One can still watch on the I player some of the Patrick Moore programmes of the Sky at Night made back in the 1960s. To my mind infinitely better presented and handled than the present efforts.
Bruce Parry of ‘Tribe’ fame went to the BBC with an outline for a program which linked what and how we consume with the ecological destruction and displacement/compromising of indigenous communities he’s actually witnessed while making his TV series. Day by day the need to show this to the public grows more important and yet the BBC turned him down flat. That’s appalling.

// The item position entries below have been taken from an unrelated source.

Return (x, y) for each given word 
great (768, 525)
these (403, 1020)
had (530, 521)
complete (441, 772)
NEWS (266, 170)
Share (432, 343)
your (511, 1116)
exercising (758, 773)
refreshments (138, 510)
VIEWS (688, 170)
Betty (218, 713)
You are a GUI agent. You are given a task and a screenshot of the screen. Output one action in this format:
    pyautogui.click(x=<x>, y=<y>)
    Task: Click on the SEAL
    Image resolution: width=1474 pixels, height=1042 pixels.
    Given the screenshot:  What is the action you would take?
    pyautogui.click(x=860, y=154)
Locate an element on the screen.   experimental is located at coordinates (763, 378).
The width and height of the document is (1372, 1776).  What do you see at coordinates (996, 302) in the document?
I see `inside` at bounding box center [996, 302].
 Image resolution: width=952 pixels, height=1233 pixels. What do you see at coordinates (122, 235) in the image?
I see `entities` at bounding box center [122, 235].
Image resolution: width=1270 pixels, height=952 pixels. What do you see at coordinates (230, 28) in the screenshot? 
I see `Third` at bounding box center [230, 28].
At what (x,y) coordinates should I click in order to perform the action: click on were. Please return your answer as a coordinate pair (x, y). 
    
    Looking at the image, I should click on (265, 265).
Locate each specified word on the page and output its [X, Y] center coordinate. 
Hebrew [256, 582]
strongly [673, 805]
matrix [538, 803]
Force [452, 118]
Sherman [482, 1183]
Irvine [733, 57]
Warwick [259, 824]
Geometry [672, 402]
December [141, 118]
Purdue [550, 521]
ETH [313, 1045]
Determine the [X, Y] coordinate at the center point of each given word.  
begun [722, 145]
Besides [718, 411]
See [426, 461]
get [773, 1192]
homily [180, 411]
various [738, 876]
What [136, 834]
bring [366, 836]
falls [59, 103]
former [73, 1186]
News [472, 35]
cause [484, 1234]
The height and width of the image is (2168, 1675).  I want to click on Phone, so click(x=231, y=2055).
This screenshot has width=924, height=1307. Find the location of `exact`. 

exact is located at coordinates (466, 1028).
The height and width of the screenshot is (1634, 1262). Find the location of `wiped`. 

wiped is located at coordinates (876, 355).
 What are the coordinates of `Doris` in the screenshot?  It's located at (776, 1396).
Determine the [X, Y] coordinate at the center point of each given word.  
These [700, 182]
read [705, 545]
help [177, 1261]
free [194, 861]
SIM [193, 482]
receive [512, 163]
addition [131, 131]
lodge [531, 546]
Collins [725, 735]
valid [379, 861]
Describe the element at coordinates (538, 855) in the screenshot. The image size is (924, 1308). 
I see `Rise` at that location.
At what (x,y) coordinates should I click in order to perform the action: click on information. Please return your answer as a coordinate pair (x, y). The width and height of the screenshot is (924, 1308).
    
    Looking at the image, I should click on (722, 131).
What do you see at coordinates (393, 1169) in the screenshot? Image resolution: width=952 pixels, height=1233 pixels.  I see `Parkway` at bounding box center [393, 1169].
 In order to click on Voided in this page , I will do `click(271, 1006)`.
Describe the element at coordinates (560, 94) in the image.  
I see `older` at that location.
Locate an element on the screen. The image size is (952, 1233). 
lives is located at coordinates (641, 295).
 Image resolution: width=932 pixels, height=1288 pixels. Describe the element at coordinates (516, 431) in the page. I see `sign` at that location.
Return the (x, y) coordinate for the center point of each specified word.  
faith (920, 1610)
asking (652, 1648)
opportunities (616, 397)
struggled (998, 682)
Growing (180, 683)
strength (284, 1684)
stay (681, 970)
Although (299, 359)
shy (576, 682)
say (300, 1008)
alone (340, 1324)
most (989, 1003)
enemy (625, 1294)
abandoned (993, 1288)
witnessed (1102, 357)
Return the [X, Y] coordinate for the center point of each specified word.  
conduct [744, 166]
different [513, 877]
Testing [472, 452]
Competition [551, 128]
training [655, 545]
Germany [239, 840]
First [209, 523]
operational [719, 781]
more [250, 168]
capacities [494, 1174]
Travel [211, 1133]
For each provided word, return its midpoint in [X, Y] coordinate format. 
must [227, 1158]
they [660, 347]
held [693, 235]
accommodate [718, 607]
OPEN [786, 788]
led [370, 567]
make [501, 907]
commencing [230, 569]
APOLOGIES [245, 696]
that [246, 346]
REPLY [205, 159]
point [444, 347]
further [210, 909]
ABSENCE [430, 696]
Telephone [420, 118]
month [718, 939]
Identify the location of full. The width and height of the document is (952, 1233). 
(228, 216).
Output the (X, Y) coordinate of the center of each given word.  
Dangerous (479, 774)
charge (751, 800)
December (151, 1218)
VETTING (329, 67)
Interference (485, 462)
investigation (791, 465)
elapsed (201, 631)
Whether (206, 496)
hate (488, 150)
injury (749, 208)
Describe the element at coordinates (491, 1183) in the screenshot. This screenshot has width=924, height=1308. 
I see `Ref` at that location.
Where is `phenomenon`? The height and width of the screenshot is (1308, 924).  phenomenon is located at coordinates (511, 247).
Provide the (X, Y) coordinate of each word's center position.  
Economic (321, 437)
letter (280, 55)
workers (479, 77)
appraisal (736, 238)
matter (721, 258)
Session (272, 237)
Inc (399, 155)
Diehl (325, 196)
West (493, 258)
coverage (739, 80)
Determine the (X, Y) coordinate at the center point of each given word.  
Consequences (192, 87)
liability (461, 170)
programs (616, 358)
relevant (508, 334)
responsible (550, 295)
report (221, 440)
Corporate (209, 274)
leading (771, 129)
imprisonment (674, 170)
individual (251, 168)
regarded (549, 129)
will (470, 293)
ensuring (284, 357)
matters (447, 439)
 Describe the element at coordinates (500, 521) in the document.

I have to say this is being compounded by environmental organisations who are increasingly taking the line that individuals can’t make a difference it’s all down to big business and government – conveniently allowing people to pass the buck. Considering the billions upon billions of pounds, dollars and yen pumped into advertising, market research, marketing and public relations to hook us ‘powerless’ individuals this is clearly a load of crap, but it’s the sort of ‘it’s not your fault it’s them’ approach taken by career politicians that too many environmental orgs seem to have adopted.
The telly was never really particularly great at giving people pointers as to reducing their impact, but it’s got worse, it’s not even trying now. BBC Radio is a bit better with programs like Costing the Earth, but not that much and it’s not enough.
They should do much, much better on so important a topic. Just shows where their priorities are.
I too listen to the Today programme early in the morning and there often seems to be interesting stuff that you hear then that never gets repeated later in the day.
Part of the item on Whytham was repeated on WATO. But Sarah Montague insisted on calling it With ham!. Annoying for locals!
Wytham!! Mea culpa, as a local! Sorry.